El primer año del presidente de EE UU produce indignación y desconcierto
Cuando se cumple el primer año de la toma de posesión de Trump, el mundo sigue desconcertado por la capacidad de resistencia en el cargo de un presidente que, pese a su obvia falta de idoneidad para el desempeño de esa magistratura, no solo sigue en él, sino reforzándose cada día frente a sus rivales y enemigos, dentro y fuera de sus filas.
Trump ha roto todos los moldes y desafiado todos los usos y costumbres. Quienes pensaban que una vez en el Despacho Oval el multimillonario neoyorquino tomaría conciencia de la responsabilidad que ostenta, moderaría sus formas y daría otro tono a sus palabras y actos no tienen más remedio que reconocer que estaban equivocados. Pero Trump ha sido fiel a su estilo sembrando el desconcierto y la indignación entre particulares, sectores sociales y países enteros.
La sociedad estadounidense está hoy más dividida que nunca mientras que el orden mundial se resiente ante el unilateralismo practicado por Trump. Dentro de EE UU, Trump ha profundizado la brecha entre quienes le apoyan y los críticos a su gestión, creando una peligrosa dinámica amigo-enemigo, de la que sacan tanto partido los populismos. Ha colocado a 11 millones de inmigrantes ilegales en el punto de mira, utilizándolos además como chivo expiatorio permanente de males que él como presidente tiene la responsabilidad de combatir, como el terrorismo o la delincuencia.

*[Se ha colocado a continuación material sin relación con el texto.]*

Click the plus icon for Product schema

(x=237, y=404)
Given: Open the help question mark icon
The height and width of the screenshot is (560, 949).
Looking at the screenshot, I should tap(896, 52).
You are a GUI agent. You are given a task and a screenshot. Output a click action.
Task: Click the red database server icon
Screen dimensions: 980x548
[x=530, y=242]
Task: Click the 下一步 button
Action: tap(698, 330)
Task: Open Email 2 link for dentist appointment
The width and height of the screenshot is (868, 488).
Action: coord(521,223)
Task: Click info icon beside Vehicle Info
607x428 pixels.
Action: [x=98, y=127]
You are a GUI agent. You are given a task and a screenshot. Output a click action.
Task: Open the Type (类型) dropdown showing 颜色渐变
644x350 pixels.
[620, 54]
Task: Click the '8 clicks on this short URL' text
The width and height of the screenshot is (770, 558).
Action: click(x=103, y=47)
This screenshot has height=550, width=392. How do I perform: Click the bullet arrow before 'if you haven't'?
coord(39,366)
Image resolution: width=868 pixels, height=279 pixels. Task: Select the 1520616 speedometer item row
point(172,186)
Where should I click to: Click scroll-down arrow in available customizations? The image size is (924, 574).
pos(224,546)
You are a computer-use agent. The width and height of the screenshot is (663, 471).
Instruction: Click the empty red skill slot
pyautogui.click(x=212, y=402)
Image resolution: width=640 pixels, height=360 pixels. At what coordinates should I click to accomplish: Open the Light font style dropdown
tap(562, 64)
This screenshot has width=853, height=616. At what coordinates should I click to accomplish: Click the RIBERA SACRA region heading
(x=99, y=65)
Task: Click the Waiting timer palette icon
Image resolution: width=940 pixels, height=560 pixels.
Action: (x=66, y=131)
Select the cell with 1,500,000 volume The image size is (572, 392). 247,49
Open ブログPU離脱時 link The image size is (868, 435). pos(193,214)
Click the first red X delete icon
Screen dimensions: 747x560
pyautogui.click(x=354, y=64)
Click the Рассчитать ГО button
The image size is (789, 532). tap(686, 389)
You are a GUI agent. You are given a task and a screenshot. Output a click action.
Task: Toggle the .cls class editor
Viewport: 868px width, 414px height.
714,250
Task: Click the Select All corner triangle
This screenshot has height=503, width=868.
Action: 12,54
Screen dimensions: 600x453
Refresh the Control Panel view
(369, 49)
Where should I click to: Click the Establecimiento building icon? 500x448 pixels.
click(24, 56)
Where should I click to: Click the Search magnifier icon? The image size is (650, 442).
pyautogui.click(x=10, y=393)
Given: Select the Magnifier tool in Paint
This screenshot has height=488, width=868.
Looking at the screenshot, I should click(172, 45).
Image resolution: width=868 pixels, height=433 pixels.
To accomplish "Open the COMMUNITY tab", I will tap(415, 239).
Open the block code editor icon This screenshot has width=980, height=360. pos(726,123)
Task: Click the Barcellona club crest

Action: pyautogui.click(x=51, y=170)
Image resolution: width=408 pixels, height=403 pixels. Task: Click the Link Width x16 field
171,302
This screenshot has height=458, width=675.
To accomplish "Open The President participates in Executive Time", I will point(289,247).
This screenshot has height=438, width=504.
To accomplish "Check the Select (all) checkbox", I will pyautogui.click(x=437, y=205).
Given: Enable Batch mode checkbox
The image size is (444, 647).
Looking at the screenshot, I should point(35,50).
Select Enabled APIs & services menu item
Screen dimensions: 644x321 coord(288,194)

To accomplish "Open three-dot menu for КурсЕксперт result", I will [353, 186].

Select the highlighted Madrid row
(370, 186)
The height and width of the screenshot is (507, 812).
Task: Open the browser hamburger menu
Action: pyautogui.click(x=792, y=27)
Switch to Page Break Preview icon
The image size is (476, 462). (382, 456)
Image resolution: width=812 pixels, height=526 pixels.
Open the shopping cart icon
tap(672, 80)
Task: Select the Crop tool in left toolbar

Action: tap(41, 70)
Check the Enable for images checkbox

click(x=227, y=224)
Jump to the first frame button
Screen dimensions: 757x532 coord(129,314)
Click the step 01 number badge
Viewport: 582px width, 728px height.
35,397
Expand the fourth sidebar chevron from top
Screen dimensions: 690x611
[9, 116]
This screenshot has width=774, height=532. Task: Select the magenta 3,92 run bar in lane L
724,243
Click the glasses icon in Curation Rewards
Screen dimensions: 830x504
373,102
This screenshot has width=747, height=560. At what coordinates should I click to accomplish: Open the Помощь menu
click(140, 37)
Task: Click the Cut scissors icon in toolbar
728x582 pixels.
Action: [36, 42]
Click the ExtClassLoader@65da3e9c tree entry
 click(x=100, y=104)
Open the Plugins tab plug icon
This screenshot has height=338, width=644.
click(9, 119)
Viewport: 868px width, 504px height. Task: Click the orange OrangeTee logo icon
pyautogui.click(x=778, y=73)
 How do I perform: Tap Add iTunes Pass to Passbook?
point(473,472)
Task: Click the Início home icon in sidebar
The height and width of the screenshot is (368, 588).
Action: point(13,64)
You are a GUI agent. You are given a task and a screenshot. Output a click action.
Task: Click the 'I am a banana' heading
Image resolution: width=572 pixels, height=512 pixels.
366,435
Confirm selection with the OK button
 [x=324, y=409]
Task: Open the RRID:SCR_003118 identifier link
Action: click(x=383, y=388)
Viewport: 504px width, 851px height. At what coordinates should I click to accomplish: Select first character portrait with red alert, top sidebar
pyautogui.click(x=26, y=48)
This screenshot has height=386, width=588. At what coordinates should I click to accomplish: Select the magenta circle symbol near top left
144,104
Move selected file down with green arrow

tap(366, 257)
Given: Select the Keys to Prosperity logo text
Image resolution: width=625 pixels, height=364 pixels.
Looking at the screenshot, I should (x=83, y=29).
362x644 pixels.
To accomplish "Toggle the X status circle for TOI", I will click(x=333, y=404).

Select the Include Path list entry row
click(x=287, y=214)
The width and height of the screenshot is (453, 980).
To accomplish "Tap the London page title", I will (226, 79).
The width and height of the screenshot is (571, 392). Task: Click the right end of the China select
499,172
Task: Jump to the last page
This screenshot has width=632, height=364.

Sus medidas económicas, aunque han estimulado la economía y la creación de empleo, lejos de ayudar a las clases empobrecidas que creyeron sus promesas, han aumentado todavía más las diferencias con los ricos y desmontado el bosquejo de Estado de bienestar que Obama había comenzado a construir con la asistencia sanitaria universal. Sus insultos a periodistas, políticos, actores y cualquiera que se le haya puesto a tiro en Twitter han sido incesantes, dando una lección de irresponsabilidad en el uso de las redes sociales. Y finalmente la confusión permanente entre sus actividades privadas y su cargo, el papel irregular que juegan en la Administración su hija Ivanka y su yerno y las sonadas desavenencias y rupturas con sus colaboradores han hecho de la Casa Blanca un nido de rumores más que un órgano de gobierno estable y predecible.
En el exterior de EE UU la huella de Trump no ha sido mejor. Los insultos a sus vecinos —desde México, como país de violadores y narcos, a El Salvador y Haití, como agujeros de mierda—, las bravatas con las que ha gestionado crisis como la de Corea del Norte o Irán han sido acompañadas de un empeño deliberado en debilitar el orden multilateral construido tras el final de la II Guerra Mundial. Su abandono o anuncio de abandono del Acuerdo de París, del Tratado de Libre Comercio con Canadá y México, del Tratado del Pacífico, de la Unesco, su retirada de fondos a la ONU, están causando un gravísimo daño al prestigio internacional de EE UU y a las relaciones con sus aliados. Sin embargo, esa firmeza se ha evaporado a la hora de tratar con el autoritarismo ruso —cuyo papel en la elección de Trump está demostrada— China o Arabia Saudí. El balance no puede ser peor, pero nada parece indicar que Trump, y con él, los demás, haya tocado fondo.